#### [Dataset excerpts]
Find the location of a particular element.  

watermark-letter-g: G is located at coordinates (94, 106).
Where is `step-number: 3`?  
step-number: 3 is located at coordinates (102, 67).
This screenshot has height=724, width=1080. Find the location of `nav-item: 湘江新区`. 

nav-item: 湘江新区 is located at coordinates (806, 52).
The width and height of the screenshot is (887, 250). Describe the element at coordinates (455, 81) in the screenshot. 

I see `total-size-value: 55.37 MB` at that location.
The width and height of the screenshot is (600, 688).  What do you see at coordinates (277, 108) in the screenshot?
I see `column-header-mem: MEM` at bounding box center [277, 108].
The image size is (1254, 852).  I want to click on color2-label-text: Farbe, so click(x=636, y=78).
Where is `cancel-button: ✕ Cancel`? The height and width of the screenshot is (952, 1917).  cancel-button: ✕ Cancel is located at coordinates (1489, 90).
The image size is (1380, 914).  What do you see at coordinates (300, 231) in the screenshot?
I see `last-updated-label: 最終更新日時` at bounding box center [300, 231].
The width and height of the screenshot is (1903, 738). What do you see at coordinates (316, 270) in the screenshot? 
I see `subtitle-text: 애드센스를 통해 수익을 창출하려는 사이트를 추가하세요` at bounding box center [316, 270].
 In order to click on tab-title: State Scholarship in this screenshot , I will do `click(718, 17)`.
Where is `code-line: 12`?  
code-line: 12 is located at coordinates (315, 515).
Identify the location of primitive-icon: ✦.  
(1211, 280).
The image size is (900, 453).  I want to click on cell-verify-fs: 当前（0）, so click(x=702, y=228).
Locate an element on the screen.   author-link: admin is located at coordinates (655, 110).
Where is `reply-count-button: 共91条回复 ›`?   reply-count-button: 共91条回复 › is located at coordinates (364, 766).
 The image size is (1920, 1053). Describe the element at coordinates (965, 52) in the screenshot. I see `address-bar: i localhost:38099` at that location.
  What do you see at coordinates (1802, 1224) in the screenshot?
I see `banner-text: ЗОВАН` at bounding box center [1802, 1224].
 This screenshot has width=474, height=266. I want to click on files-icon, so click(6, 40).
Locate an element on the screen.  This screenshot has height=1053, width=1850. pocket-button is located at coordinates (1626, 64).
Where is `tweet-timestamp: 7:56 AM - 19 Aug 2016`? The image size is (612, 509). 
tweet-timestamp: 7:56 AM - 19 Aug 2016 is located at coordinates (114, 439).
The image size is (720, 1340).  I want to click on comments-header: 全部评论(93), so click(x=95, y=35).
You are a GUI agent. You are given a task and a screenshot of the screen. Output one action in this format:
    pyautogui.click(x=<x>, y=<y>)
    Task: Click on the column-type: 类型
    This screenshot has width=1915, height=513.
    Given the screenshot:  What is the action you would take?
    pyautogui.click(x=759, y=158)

#### [Directions for this task]
Print the lines exactly as they are, beginning with the line that contains "The width and height of the screenshot is (600, 688)." and continuing through the line that contains "coordinates (1489, 90).".

#### [Output for this task]
The width and height of the screenshot is (600, 688).  What do you see at coordinates (277, 108) in the screenshot?
I see `column-header-mem: MEM` at bounding box center [277, 108].
The image size is (1254, 852).  I want to click on color2-label-text: Farbe, so click(x=636, y=78).
Where is `cancel-button: ✕ Cancel`? The height and width of the screenshot is (952, 1917).  cancel-button: ✕ Cancel is located at coordinates (1489, 90).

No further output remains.